Problem to work on =
Every entry below should be printed exactly.

Stored items
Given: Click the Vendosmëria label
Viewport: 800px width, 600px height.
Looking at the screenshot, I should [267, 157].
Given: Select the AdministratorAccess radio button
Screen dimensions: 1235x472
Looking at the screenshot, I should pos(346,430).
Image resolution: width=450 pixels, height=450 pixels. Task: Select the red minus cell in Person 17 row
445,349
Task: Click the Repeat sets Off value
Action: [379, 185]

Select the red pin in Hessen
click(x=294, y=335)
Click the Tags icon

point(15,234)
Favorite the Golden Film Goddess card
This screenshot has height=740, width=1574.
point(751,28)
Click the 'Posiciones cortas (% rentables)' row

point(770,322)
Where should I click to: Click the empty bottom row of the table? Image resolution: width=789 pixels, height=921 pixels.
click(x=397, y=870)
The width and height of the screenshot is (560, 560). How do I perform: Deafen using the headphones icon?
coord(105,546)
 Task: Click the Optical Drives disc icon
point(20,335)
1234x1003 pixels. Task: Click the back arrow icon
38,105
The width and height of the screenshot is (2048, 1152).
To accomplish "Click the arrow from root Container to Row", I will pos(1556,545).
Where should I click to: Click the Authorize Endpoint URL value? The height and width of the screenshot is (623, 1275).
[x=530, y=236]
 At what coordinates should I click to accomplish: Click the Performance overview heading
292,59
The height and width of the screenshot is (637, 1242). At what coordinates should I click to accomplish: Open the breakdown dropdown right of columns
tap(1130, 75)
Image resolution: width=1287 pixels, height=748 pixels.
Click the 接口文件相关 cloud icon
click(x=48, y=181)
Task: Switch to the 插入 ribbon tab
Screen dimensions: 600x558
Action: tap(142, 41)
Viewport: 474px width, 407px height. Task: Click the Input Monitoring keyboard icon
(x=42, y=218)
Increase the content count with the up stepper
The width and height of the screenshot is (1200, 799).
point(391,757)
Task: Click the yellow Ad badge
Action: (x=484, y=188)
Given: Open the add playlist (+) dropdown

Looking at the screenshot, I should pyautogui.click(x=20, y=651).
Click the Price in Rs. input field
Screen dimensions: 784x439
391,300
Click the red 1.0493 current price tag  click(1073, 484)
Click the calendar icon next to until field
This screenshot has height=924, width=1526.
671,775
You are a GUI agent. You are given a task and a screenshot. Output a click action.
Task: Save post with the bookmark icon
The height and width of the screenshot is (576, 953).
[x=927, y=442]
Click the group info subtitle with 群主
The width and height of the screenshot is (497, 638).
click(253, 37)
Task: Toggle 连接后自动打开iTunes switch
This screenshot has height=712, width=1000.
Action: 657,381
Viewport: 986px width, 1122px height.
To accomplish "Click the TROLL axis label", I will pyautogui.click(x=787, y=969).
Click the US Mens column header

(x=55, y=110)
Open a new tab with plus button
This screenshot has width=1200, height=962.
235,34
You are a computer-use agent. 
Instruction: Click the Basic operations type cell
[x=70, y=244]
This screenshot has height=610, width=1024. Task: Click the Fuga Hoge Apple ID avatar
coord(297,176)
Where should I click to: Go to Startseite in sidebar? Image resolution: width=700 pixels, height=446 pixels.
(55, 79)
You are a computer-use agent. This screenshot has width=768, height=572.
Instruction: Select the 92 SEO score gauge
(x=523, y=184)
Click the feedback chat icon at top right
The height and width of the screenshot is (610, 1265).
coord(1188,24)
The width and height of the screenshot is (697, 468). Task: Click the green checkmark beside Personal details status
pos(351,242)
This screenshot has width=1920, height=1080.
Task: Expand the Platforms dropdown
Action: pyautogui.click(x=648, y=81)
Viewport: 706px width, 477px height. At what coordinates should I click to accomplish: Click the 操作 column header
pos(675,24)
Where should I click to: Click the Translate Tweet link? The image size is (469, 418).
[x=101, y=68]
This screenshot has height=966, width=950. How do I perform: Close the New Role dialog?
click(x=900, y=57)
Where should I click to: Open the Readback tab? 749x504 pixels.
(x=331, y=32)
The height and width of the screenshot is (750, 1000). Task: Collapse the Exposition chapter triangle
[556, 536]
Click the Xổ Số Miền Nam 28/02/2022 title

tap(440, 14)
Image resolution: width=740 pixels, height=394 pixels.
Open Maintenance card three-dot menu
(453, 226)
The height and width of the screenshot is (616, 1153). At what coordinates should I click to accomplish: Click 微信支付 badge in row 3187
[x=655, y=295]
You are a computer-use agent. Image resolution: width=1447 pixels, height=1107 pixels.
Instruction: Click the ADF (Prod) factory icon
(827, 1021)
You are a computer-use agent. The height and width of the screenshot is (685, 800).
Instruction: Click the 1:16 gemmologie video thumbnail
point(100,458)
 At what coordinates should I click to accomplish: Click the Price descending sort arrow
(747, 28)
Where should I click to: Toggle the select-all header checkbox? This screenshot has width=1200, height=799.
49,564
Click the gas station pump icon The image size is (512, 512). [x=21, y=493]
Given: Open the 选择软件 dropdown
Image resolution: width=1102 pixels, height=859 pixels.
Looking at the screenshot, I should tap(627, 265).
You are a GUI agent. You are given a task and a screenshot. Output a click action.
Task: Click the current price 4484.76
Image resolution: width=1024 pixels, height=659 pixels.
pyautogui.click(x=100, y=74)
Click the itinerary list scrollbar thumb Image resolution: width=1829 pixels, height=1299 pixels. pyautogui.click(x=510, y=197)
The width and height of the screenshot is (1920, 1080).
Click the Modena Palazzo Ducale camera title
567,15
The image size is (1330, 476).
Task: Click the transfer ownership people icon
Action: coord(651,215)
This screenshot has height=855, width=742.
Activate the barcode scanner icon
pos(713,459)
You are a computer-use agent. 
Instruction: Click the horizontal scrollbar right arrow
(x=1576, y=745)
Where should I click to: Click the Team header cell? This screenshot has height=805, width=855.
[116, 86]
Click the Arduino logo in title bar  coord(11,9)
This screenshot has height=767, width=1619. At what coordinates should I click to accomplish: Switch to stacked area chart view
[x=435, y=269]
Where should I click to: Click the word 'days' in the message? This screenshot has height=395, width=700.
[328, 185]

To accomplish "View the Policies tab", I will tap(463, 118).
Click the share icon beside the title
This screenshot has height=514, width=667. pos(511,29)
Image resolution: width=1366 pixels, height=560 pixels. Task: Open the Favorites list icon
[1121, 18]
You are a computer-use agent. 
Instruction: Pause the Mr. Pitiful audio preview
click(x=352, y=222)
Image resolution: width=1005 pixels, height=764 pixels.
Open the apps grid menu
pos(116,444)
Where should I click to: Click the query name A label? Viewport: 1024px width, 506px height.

Reply =
Given: Click the Vendosmëria label
Viewport: 800px width, 600px height.
Looking at the screenshot, I should [267, 157].
Given: Select the AdministratorAccess radio button
Screen dimensions: 1235x472
Looking at the screenshot, I should pos(346,430).
Image resolution: width=450 pixels, height=450 pixels. Task: Select the red minus cell in Person 17 row
445,349
Task: Click the Repeat sets Off value
Action: [379, 185]

Select the red pin in Hessen
click(x=294, y=335)
Click the Tags icon

point(15,234)
Favorite the Golden Film Goddess card
This screenshot has height=740, width=1574.
point(751,28)
Click the 'Posiciones cortas (% rentables)' row

point(770,322)
Where should I click to: Click the empty bottom row of the table? Image resolution: width=789 pixels, height=921 pixels.
click(x=397, y=870)
The width and height of the screenshot is (560, 560). How do I perform: Deafen using the headphones icon?
coord(105,546)
 Task: Click the Optical Drives disc icon
point(20,335)
1234x1003 pixels. Task: Click the back arrow icon
38,105
The width and height of the screenshot is (2048, 1152).
To accomplish "Click the arrow from root Container to Row", I will pos(1556,545).
Where should I click to: Click the Authorize Endpoint URL value? The height and width of the screenshot is (623, 1275).
[x=530, y=236]
 At what coordinates should I click to accomplish: Click the Performance overview heading
292,59
The height and width of the screenshot is (637, 1242). At what coordinates should I click to accomplish: Open the breakdown dropdown right of columns
tap(1130, 75)
Image resolution: width=1287 pixels, height=748 pixels.
Click the 接口文件相关 cloud icon
click(x=48, y=181)
Task: Switch to the 插入 ribbon tab
Screen dimensions: 600x558
Action: tap(142, 41)
Viewport: 474px width, 407px height. Task: Click the Input Monitoring keyboard icon
(x=42, y=218)
Increase the content count with the up stepper
The width and height of the screenshot is (1200, 799).
point(391,757)
Task: Click the yellow Ad badge
Action: (x=484, y=188)
Given: Open the add playlist (+) dropdown

Looking at the screenshot, I should pyautogui.click(x=20, y=651).
Click the Price in Rs. input field
Screen dimensions: 784x439
391,300
Click the red 1.0493 current price tag  click(1073, 484)
Click the calendar icon next to until field
This screenshot has height=924, width=1526.
671,775
You are a GUI agent. You are given a task and a screenshot. Output a click action.
Task: Save post with the bookmark icon
The height and width of the screenshot is (576, 953).
[x=927, y=442]
Click the group info subtitle with 群主
The width and height of the screenshot is (497, 638).
click(253, 37)
Task: Toggle 连接后自动打开iTunes switch
This screenshot has height=712, width=1000.
Action: 657,381
Viewport: 986px width, 1122px height.
To accomplish "Click the TROLL axis label", I will pyautogui.click(x=787, y=969).
Click the US Mens column header

(x=55, y=110)
Open a new tab with plus button
This screenshot has width=1200, height=962.
235,34
You are a computer-use agent. 
Instruction: Click the Basic operations type cell
[x=70, y=244]
This screenshot has height=610, width=1024. Task: Click the Fuga Hoge Apple ID avatar
coord(297,176)
Where should I click to: Go to Startseite in sidebar? Image resolution: width=700 pixels, height=446 pixels.
(55, 79)
You are a computer-use agent. This screenshot has width=768, height=572.
Instruction: Select the 92 SEO score gauge
(x=523, y=184)
Click the feedback chat icon at top right
The height and width of the screenshot is (610, 1265).
coord(1188,24)
The width and height of the screenshot is (697, 468). Task: Click the green checkmark beside Personal details status
pos(351,242)
This screenshot has width=1920, height=1080.
Task: Expand the Platforms dropdown
Action: pyautogui.click(x=648, y=81)
Viewport: 706px width, 477px height. At what coordinates should I click to accomplish: Click the 操作 column header
pos(675,24)
Where should I click to: Click the Translate Tweet link? The image size is (469, 418).
[x=101, y=68]
This screenshot has height=966, width=950. How do I perform: Close the New Role dialog?
click(x=900, y=57)
Where should I click to: Open the Readback tab? 749x504 pixels.
(x=331, y=32)
The height and width of the screenshot is (750, 1000). Task: Collapse the Exposition chapter triangle
[556, 536]
Click the Xổ Số Miền Nam 28/02/2022 title

tap(440, 14)
Image resolution: width=740 pixels, height=394 pixels.
Open Maintenance card three-dot menu
(453, 226)
The height and width of the screenshot is (616, 1153). At what coordinates should I click to accomplish: Click 微信支付 badge in row 3187
[x=655, y=295]
You are a computer-use agent. Image resolution: width=1447 pixels, height=1107 pixels.
Instruction: Click the ADF (Prod) factory icon
(827, 1021)
You are a computer-use agent. The height and width of the screenshot is (685, 800).
Instruction: Click the 1:16 gemmologie video thumbnail
point(100,458)
 At what coordinates should I click to accomplish: Click the Price descending sort arrow
(747, 28)
Where should I click to: Toggle the select-all header checkbox? This screenshot has width=1200, height=799.
49,564
Click the gas station pump icon The image size is (512, 512). [x=21, y=493]
Given: Open the 选择软件 dropdown
Image resolution: width=1102 pixels, height=859 pixels.
Looking at the screenshot, I should tap(627, 265).
You are a GUI agent. You are given a task and a screenshot. Output a click action.
Task: Click the current price 4484.76
Image resolution: width=1024 pixels, height=659 pixels.
pyautogui.click(x=100, y=74)
Click the itinerary list scrollbar thumb Image resolution: width=1829 pixels, height=1299 pixels. pyautogui.click(x=510, y=197)
The width and height of the screenshot is (1920, 1080).
Click the Modena Palazzo Ducale camera title
567,15
The image size is (1330, 476).
Task: Click the transfer ownership people icon
Action: coord(651,215)
This screenshot has height=855, width=742.
Activate the barcode scanner icon
pos(713,459)
You are a computer-use agent. 
Instruction: Click the horizontal scrollbar right arrow
(x=1576, y=745)
Where should I click to: Click the Team header cell? This screenshot has height=805, width=855.
[116, 86]
Click the Arduino logo in title bar  coord(11,9)
This screenshot has height=767, width=1619. At what coordinates should I click to accomplish: Switch to stacked area chart view
[x=435, y=269]
Where should I click to: Click the word 'days' in the message? This screenshot has height=395, width=700.
[328, 185]

To accomplish "View the Policies tab", I will tap(463, 118).
Click the share icon beside the title
This screenshot has height=514, width=667. pos(511,29)
Image resolution: width=1366 pixels, height=560 pixels. Task: Open the Favorites list icon
[1121, 18]
You are a computer-use agent. 
Instruction: Pause the Mr. Pitiful audio preview
click(x=352, y=222)
Image resolution: width=1005 pixels, height=764 pixels.
Open the apps grid menu
pos(116,444)
Where should I click to: Click the query name A label? Viewport: 1024px width, 506px height.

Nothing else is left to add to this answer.